Monday, March 13, 2006

Quiet Lightning

Yesterday I was introduced to Midwestern weather. I didn’t really think it was going to be that impressive. Eh, tornadoes. So what.

Dude, I was wrong.

It’s really rather impressive, if not a tiny bit frightening. We were under a tornado watch for most of the day yesterday and while most of the weather wasn’t anything to be worried about, there were several sporadic times where it changed suddenly and dramatically. Downpours, hail storms, rapid temperature changes.

But the thing that impressed me the most was the lightning. I’ve never seen so much lightning in one storm in my entire life. Big, impressive, cloud to cloud arcs and clouds lit up from behind. Pretty. Powerful. Majestic.

But quiet. None of the lightning was followed by thunder. It was something I didn’t understand. And none of my Midwestern friends could tell me why. Thankfully, I have the internet at my disposal and an unquenchable curiosity for randomness. Therefore, should you also wonder why there was all of that lightning without thunder; I am here to share the information.

It seems when lightning strikes, the air around it becomes extremely hot - so hot that the heat causes the air around it to expand rapidly. When the air heats up and expands, it creates a compression wave that propagates through the surrounding air for the first 10 yards. This compression wave then manifests itself in the form of a sound wave that decreases with distance. Ta-dah! Thunder.

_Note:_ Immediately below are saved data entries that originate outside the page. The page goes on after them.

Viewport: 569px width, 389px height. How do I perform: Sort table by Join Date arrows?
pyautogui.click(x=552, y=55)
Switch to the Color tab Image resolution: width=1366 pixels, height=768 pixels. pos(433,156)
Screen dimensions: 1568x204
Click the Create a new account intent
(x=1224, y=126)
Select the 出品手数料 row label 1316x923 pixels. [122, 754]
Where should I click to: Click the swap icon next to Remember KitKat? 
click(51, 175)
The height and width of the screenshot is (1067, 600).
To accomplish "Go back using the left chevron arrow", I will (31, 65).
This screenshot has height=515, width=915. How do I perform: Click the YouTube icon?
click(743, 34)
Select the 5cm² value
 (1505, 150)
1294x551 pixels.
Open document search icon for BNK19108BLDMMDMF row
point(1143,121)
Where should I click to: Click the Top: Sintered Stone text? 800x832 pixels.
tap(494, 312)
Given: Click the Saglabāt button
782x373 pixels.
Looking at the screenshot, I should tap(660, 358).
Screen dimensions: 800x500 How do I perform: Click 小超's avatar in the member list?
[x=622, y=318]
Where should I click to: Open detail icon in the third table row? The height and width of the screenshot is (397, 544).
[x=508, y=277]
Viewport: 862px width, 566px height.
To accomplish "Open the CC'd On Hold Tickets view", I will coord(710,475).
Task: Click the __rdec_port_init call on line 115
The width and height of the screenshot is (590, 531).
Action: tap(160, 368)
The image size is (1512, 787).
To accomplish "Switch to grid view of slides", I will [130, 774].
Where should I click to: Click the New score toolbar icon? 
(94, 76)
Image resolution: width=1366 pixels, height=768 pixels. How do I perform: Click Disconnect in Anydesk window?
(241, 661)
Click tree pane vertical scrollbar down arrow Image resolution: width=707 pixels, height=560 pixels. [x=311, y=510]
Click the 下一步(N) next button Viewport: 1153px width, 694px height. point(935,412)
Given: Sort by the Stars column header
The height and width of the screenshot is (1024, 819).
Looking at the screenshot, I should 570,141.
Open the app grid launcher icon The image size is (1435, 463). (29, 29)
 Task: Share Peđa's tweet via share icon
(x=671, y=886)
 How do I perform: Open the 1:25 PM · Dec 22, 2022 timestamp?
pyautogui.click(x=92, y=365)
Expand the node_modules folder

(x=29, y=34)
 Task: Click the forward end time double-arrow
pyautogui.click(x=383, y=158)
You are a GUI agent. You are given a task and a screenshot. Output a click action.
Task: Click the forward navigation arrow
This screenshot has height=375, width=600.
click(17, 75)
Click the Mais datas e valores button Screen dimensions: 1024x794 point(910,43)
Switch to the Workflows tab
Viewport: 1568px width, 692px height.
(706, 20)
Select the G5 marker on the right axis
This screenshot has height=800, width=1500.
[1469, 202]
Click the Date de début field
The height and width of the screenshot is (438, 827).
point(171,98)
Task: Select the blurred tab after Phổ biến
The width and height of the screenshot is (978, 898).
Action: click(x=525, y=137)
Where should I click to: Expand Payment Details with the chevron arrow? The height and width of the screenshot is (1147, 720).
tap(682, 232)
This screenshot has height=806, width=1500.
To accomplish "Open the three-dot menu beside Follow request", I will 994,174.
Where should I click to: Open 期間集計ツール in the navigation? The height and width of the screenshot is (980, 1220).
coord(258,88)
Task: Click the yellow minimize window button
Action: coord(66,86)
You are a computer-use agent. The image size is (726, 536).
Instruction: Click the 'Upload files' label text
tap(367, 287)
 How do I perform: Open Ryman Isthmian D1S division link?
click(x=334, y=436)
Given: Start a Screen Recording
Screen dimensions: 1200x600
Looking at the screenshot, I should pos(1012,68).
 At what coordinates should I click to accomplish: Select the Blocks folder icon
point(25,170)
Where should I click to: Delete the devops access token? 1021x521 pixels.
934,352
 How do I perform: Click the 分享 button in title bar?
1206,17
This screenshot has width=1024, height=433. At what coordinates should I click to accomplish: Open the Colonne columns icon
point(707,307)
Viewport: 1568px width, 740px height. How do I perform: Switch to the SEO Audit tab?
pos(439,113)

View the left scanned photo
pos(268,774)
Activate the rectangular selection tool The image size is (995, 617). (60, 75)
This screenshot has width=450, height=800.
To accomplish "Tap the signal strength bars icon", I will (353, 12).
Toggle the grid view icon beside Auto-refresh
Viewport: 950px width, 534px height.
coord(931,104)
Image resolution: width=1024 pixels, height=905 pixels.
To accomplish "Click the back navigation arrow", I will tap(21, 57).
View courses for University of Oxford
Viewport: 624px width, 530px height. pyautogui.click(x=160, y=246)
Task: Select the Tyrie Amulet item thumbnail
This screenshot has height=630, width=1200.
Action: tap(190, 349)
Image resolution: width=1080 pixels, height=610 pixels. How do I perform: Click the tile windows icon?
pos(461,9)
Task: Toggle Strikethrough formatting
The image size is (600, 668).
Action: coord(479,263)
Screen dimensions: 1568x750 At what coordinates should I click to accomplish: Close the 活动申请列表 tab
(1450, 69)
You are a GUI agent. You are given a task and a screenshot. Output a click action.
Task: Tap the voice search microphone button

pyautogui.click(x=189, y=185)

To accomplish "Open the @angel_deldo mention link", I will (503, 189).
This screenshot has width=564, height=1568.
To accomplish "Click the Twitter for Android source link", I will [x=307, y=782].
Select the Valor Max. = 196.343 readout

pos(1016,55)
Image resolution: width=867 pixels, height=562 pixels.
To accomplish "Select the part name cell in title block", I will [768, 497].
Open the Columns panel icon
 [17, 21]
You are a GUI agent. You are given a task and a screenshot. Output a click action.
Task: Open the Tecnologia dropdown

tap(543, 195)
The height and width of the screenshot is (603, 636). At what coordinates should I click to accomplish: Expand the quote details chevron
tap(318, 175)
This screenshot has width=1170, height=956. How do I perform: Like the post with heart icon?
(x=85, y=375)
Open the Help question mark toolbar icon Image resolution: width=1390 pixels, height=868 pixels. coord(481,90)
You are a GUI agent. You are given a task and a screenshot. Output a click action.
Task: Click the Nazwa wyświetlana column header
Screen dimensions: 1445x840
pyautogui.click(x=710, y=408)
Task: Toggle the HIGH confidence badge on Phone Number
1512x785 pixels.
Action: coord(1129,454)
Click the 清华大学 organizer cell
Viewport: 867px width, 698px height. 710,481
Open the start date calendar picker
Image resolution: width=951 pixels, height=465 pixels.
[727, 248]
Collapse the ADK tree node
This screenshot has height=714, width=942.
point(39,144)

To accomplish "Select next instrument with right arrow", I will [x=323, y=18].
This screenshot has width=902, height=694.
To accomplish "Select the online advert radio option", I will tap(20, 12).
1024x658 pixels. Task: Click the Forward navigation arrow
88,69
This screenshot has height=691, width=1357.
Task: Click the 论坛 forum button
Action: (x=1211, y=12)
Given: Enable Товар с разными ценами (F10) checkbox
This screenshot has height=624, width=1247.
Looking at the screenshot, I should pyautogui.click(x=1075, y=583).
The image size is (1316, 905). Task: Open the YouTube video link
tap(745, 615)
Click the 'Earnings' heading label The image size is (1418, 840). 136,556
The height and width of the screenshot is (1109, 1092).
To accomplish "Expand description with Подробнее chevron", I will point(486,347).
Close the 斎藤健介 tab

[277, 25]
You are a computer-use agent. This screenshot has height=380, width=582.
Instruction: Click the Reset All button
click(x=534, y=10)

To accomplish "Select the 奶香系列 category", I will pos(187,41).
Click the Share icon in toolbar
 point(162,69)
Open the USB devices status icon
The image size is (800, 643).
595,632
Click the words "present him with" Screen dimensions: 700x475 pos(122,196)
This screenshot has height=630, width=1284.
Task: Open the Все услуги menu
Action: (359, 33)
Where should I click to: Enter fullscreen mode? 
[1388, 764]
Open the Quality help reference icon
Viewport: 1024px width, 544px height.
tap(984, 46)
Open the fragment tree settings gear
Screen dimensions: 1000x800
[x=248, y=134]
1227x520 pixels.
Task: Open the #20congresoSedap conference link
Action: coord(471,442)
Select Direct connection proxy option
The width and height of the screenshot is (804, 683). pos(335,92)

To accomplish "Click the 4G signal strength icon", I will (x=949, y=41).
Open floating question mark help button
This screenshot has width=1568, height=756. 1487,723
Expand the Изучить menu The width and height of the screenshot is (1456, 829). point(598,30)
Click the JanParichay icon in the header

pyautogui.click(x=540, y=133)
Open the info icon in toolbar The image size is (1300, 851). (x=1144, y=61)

We’ve been taught that sound travels much slower than light, so we see the flash of lightning before we hear the thunder. In air, sound travels roughly 1 mile every 4.5 seconds. Light travels at a blazing 186,000 miles per second.

It is impossible to have lightning without thunder, contrary to what I witnessed last night. Many people refer to this as “heat lightning”, although no such thing actually exists. If lightning is observed without thunder, the storm is simply more than 15 miles away. There is thunder… you’re just too far away to hear it.

Even if it looks like the storm is right on top of you, apparently.

And thus, this ends the science lesson for today.

End Blog.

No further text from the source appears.